Following the 2011 disaster, S&P Global Ratings revised its outlook for Japan’s non-life insurance sector to negative, citing increased claims and falling stock prices. Several major insurers and their subsidiaries also saw their outlooks downgraded in the aftermath, reflecting the industry’s vulnerability to large-scale natural catastrophes and their economic consequences.
Japanese non-life insurers provide earthquake coverage for both individuals and businesses. Household earthquake insurance, which is voluntary and supported by government reinsurance, limits the exposure of private insurers. However, corporate earthquake insurance and certain endorsements for individuals leave non-life insurers more directly exposed to loss.
S&P Global Ratings estimates that a Nankai Trough earthquake could result in payouts of ¥3.0 trillion to ¥4.1 trillion (excluding household earthquake insurance), while a Tokyo earthquake could lead to ¥0.6 trillion to ¥1.1 trillion in claims. For context, payouts after the 2011 event totalled approximately ¥200 billion. The report notes that such events could reduce the capital adequacy ratio of the non-life sector, potentially leading to rating pressure.
The government’s earthquake insurance framework caps the maximum financial burden for non-life insurers at ¥335.7 billion, a level considered manageable for individual companies. The National Mutual Insurance Federation of Agricultural Cooperatives, which does not benefit from government reinsurance, manages its risk through catastrophe reserves, reinsurance, and catastrophe bonds.
Non-life insurers in Japan have responded to earthquake risk by reinsuring a substantial portion of their domestic exposure overseas and conducting regular stress tests. Many have diversified their business portfolios and increased capital to enhance resilience. S&P Global Ratings estimates that more than half of domestic earthquake risk is ceded to reinsurers.

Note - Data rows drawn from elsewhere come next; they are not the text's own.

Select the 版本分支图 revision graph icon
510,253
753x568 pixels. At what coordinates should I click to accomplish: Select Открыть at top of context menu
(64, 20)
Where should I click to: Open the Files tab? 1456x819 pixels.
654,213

Life insurers, according to the report, are expected to withstand higher claims resulting from a major earthquake, supported by robust profits and capital positions. The agency estimates that a Nankai Trough event could lead to life insurance payouts of about ¥2.4 trillion, while a Tokyo earthquake could result in claims of approximately ¥180 billion.

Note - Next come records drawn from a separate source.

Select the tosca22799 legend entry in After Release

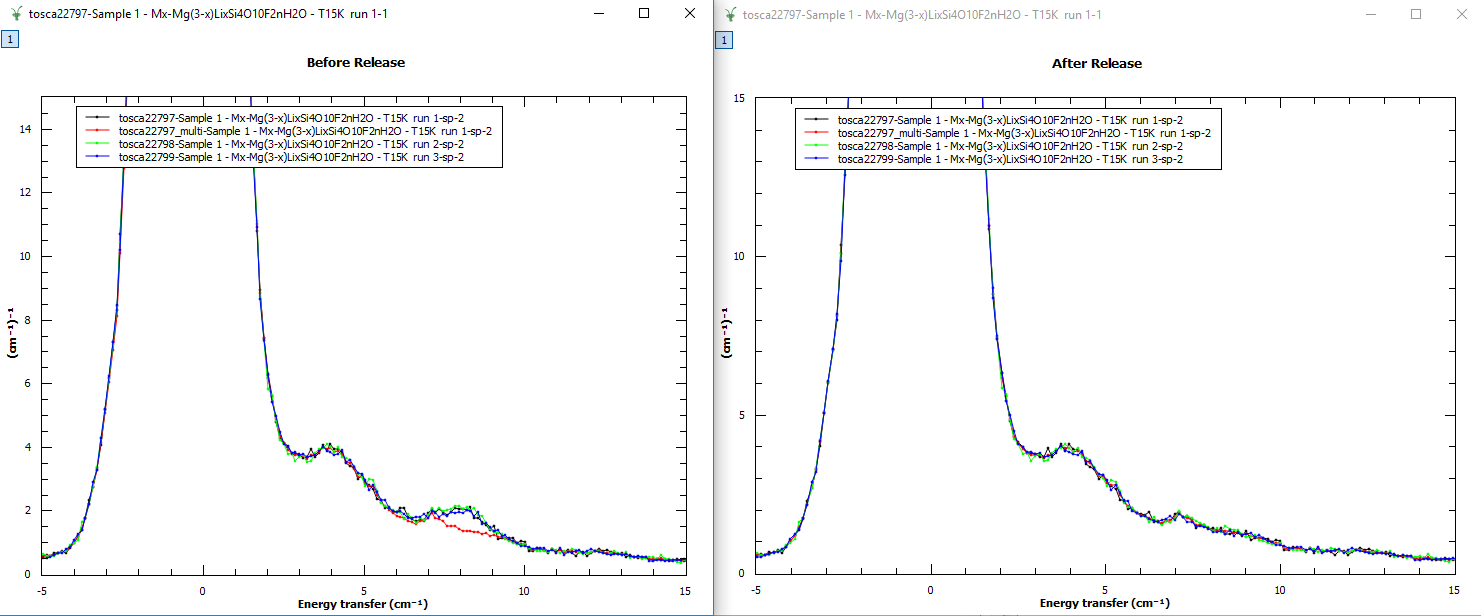click(1010, 158)
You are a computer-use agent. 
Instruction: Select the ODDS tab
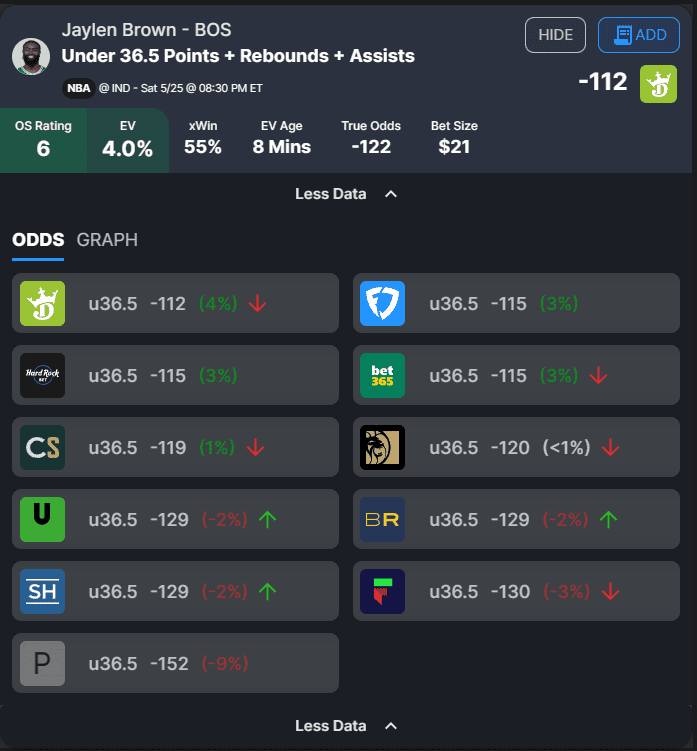[38, 240]

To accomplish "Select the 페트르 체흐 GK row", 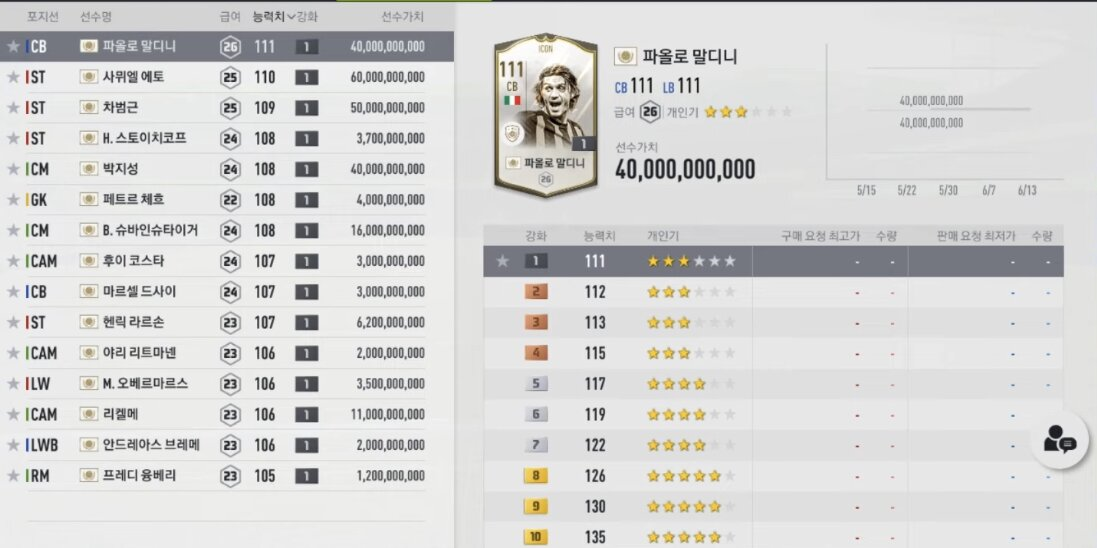I will click(227, 199).
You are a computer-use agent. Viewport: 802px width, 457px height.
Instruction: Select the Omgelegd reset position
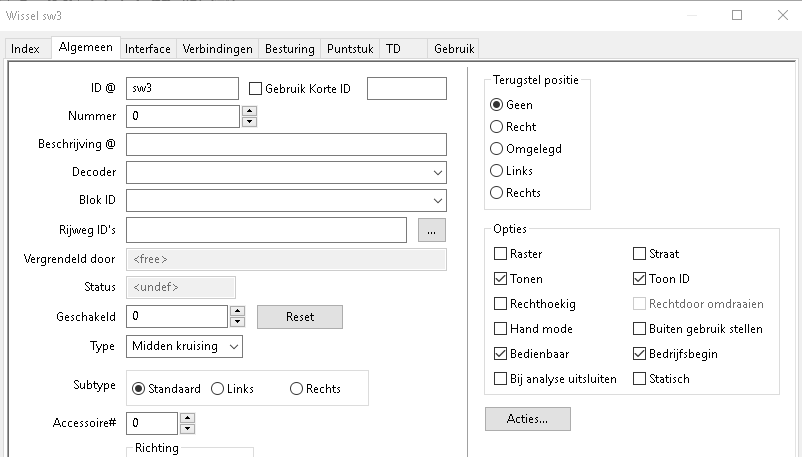497,149
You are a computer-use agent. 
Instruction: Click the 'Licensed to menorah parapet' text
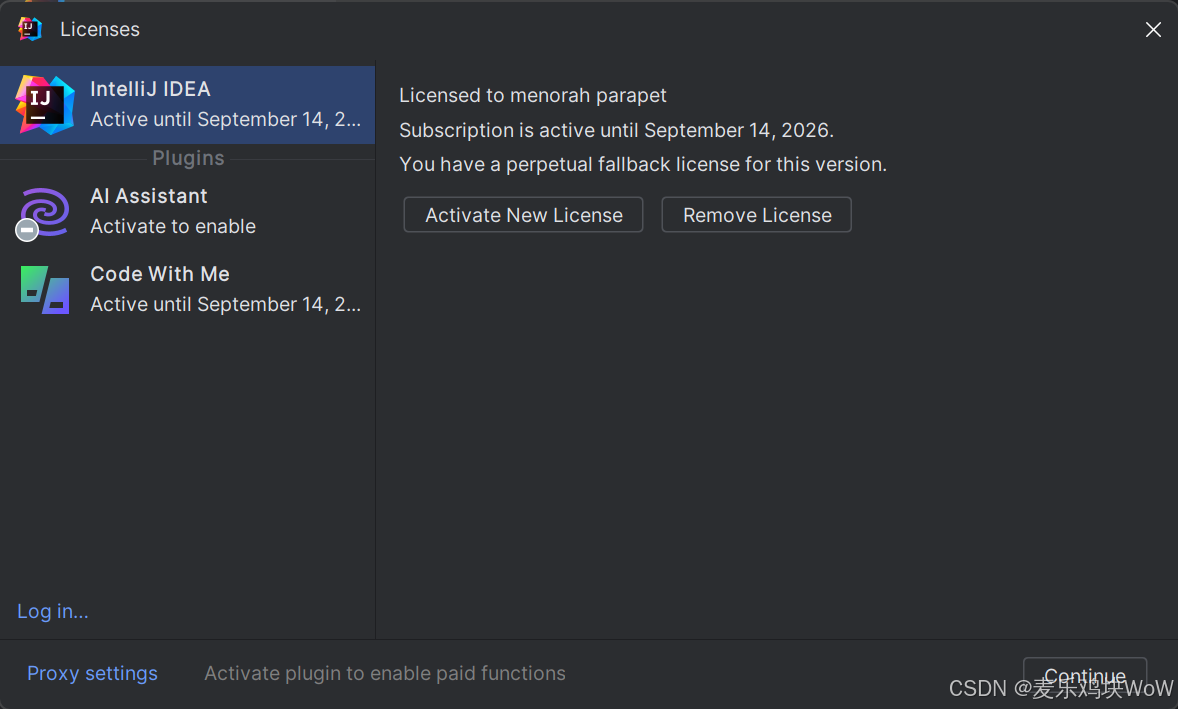click(x=533, y=95)
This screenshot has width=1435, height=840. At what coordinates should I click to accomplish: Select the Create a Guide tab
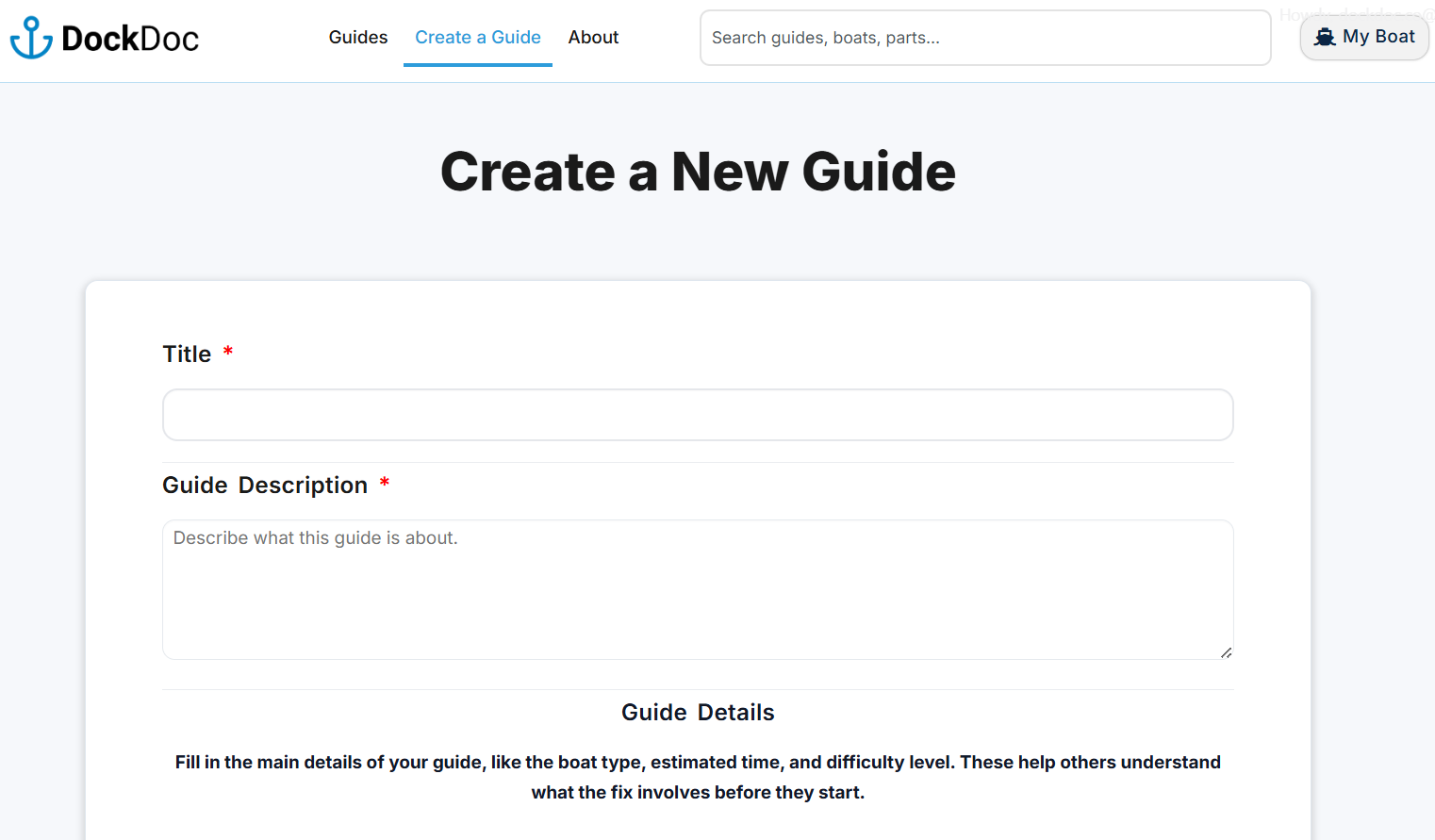click(477, 38)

Asset management risk remains a key concern, as large-scale earthquakes could trigger volatility in financial markets. However, S&P Global Ratings noted that Japanese insurers have reduced their sensitivity to equity, interest rate, and currency risks in recent years. “A similar decline in stock prices to the one after the Great East Japan Earthquake would have a limited impact on the ratings of individual companies,” the agency stated.
The credit ratings of many Japanese insurers are closely linked to the country’s sovereign rating, due to the concentration of domestic assets and operations. S&P Global Ratings cautioned that significant economic damage and reconstruction costs following a major earthquake could put downward pressure on Japan’s sovereign credit rating, which would in turn affect insurer ratings.

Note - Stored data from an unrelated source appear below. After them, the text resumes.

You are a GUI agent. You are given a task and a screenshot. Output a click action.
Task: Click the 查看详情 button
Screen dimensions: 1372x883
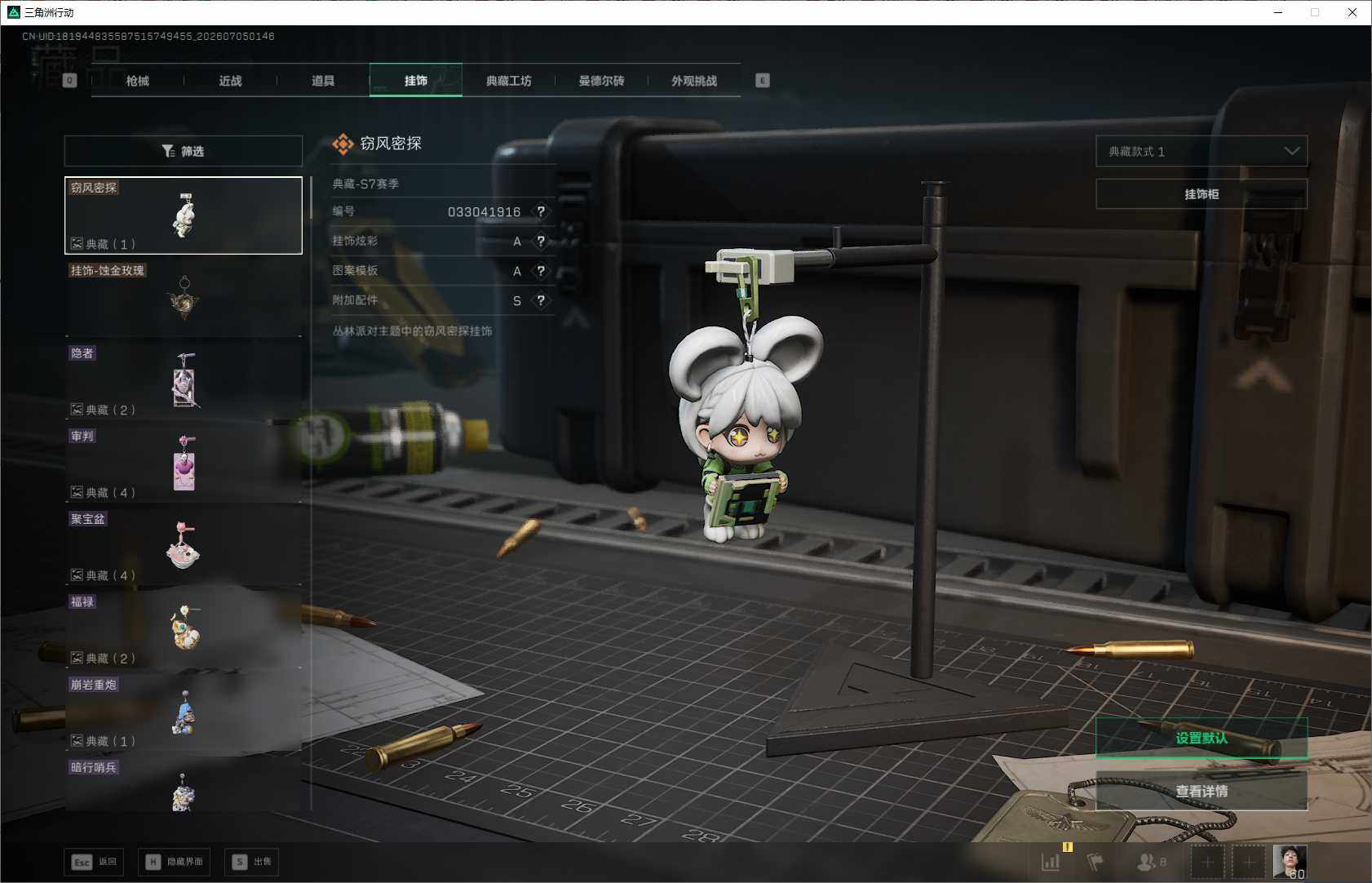(1202, 791)
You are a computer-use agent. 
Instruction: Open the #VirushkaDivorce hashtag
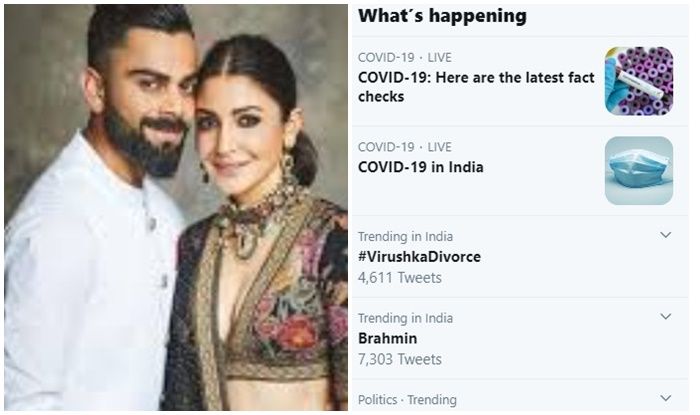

The S&P Global Ratings research aligns with industry forecasts that Japan’s general insurance market is set for continued expansion. GlobalData projects that the sector will reach ¥14.5 trillion (US$102.6 billion) in gross written premiums by 2030, growing at a compound annual rate of 3.0% from ¥12.5 trillion (US$85.4 billion) in 2025. The market is expected to see a 3.7% increase in 2025, driven by a recovery in motor insurance demand, higher catastrophe-related losses, premium adjustments, and digital transformation.
Motor, property, and liability insurance are expected to make up the bulk of the market, with property insurance accounting for 27.8% of gross written premiums in 2025. The General Insurance Association of Japan reported that the Noto Peninsula earthquake and Hyogo Prefecture hailstorms resulted in combined losses exceeding US$1.6 billion in 2024.